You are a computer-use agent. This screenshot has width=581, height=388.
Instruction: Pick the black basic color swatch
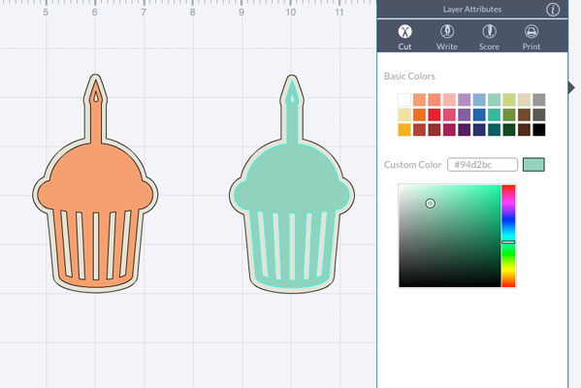(x=539, y=130)
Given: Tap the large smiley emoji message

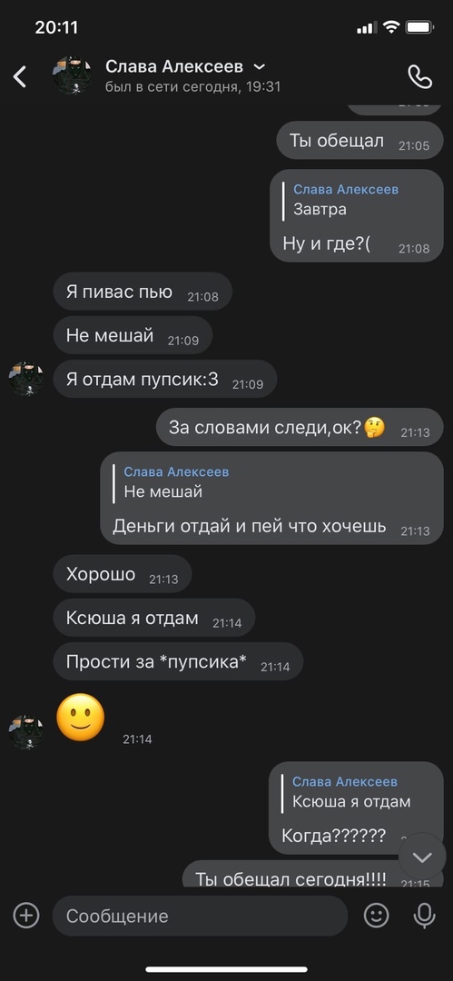Looking at the screenshot, I should tap(81, 717).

### PROBLEM STATEMENT:
Please write the material out again exactly as shown above, minus any pictures.

### RESPONSE BELOW:
You are a computer-use agent. This screenshot has width=581, height=388.
Instruction: Pick the black basic color swatch
(x=539, y=130)
Given: Tap the large smiley emoji message

Looking at the screenshot, I should tap(81, 717).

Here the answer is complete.